Saved entries
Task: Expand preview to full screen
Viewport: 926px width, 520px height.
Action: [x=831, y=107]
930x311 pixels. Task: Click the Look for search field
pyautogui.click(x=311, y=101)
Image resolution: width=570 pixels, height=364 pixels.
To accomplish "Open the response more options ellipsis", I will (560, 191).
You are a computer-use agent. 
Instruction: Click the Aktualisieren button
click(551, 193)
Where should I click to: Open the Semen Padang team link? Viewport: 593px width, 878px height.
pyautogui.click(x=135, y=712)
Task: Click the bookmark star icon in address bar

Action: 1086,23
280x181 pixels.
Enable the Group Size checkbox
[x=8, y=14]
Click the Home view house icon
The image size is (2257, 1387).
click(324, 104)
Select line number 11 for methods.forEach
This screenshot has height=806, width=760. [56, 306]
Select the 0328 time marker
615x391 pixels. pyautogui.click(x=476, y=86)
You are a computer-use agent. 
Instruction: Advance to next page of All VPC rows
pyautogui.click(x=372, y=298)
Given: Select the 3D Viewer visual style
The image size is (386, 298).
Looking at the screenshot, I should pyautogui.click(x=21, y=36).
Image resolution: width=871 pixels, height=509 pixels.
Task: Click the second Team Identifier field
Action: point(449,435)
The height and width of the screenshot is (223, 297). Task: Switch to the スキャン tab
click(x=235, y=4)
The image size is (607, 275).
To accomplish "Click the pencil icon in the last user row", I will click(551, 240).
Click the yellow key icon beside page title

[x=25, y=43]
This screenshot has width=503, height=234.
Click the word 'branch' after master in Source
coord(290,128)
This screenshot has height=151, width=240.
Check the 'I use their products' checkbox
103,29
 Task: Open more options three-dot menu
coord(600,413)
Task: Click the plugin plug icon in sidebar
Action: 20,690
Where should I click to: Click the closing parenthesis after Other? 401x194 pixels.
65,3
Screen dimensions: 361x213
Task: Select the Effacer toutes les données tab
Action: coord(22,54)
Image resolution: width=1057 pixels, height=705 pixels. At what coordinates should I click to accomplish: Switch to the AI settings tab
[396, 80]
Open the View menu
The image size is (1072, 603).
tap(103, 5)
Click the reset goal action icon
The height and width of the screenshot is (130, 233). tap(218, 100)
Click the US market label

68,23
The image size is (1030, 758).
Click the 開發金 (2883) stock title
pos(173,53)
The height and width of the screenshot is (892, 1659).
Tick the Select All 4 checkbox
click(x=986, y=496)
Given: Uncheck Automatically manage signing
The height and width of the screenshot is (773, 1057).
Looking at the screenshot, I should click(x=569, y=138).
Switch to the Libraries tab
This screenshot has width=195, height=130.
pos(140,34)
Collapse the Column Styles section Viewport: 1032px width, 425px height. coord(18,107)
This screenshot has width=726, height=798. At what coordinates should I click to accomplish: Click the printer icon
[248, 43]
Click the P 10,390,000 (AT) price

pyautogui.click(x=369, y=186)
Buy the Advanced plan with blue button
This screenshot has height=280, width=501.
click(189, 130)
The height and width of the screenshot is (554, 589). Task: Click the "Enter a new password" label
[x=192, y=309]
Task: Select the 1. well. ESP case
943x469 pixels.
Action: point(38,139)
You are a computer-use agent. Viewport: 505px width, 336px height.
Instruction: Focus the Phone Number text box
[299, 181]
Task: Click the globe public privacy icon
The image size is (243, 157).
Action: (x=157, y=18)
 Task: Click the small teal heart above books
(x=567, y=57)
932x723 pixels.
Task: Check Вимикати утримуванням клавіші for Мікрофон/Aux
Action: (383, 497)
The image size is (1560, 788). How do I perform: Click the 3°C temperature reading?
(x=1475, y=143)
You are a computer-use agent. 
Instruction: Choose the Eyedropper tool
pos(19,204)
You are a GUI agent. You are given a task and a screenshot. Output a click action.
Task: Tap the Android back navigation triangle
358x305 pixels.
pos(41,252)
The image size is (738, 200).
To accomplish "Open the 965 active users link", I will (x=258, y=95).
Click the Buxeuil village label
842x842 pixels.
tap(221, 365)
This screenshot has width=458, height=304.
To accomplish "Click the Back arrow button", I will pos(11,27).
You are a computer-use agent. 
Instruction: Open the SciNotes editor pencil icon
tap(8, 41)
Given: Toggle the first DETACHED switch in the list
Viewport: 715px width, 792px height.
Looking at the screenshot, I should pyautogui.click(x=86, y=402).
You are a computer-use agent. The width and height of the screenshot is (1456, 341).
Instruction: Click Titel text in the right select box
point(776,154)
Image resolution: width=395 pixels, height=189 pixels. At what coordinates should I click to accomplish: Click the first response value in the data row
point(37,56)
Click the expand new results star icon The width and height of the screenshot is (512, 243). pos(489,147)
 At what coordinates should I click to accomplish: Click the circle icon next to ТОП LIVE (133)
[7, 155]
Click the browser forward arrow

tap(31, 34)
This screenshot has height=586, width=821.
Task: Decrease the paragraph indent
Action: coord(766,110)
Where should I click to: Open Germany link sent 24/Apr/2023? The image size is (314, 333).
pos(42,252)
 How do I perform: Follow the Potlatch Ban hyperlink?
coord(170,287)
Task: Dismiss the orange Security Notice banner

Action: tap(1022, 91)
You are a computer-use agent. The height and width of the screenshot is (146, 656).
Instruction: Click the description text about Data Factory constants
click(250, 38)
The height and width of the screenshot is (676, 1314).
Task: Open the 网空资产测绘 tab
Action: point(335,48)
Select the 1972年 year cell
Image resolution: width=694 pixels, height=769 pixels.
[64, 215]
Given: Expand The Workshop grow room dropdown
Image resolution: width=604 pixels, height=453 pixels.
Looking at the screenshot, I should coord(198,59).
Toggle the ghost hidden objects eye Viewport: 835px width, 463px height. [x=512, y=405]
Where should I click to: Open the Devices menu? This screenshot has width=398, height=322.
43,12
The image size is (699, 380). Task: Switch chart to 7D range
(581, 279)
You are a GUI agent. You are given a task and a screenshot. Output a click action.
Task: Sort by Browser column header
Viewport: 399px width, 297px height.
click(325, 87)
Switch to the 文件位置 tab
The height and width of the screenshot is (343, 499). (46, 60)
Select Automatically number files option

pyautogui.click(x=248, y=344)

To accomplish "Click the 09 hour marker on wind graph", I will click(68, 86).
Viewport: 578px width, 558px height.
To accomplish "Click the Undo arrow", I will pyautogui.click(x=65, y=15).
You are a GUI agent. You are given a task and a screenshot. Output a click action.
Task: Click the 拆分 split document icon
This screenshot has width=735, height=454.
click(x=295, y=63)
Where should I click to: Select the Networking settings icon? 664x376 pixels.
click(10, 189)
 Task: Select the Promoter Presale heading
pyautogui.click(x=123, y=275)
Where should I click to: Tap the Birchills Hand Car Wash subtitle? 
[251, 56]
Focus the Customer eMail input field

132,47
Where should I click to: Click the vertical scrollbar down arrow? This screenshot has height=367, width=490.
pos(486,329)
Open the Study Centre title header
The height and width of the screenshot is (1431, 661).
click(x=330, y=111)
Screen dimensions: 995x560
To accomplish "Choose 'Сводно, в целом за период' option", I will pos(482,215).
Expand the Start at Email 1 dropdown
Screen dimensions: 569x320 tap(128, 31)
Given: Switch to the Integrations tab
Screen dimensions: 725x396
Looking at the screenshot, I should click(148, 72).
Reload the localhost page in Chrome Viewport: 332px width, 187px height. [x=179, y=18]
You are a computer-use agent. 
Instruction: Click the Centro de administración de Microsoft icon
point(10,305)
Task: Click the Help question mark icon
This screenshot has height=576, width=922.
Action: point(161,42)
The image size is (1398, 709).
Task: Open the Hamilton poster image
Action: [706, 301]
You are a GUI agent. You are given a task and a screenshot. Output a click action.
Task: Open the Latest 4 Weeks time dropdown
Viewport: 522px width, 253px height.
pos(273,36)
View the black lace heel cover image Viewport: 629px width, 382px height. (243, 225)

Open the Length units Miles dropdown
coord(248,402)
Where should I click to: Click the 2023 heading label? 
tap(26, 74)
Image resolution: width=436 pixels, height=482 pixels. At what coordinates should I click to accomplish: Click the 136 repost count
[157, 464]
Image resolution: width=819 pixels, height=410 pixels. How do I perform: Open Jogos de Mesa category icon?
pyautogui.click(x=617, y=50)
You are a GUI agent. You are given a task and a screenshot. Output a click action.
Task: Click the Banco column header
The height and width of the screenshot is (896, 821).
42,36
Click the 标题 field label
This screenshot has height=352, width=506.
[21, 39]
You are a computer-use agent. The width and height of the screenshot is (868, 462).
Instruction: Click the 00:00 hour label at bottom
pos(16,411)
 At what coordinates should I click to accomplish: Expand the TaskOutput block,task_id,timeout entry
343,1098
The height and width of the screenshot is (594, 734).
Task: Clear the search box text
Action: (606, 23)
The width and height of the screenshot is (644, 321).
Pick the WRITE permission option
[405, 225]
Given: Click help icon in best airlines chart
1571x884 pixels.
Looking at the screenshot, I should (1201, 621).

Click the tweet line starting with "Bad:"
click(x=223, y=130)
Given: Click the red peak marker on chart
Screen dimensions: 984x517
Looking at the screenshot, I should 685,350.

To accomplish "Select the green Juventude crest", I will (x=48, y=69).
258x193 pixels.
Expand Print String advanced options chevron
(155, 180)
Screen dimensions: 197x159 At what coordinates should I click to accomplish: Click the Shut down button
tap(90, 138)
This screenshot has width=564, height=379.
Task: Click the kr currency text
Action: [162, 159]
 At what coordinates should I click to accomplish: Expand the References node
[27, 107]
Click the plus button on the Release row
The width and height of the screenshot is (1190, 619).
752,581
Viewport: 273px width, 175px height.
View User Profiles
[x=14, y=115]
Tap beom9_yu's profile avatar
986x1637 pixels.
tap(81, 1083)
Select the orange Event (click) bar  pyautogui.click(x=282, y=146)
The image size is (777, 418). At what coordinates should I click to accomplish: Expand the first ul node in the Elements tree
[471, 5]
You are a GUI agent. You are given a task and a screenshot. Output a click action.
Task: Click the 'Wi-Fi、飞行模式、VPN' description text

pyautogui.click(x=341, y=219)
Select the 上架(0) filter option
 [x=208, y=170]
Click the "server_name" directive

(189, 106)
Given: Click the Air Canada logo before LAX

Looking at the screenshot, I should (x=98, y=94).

§ Work to complete:
Reproduce the lines of the entries above from the one with "Task: Click the globe public privacy icon" to the one with "Task: Tap the", both included, exactly and without any other line.

§ Exercise response:
Task: Click the globe public privacy icon
The image size is (243, 157).
Action: (x=157, y=18)
 Task: Click the small teal heart above books
(x=567, y=57)
932x723 pixels.
Task: Check Вимикати утримуванням клавіші for Мікрофон/Aux
Action: (383, 497)
The image size is (1560, 788). How do I perform: Click the 3°C temperature reading?
(x=1475, y=143)
You are a computer-use agent. 
Instruction: Choose the Eyedropper tool
pos(19,204)
You are a GUI agent. You are given a task and a screenshot. Output a click action.
Task: Tap the Android back navigation triangle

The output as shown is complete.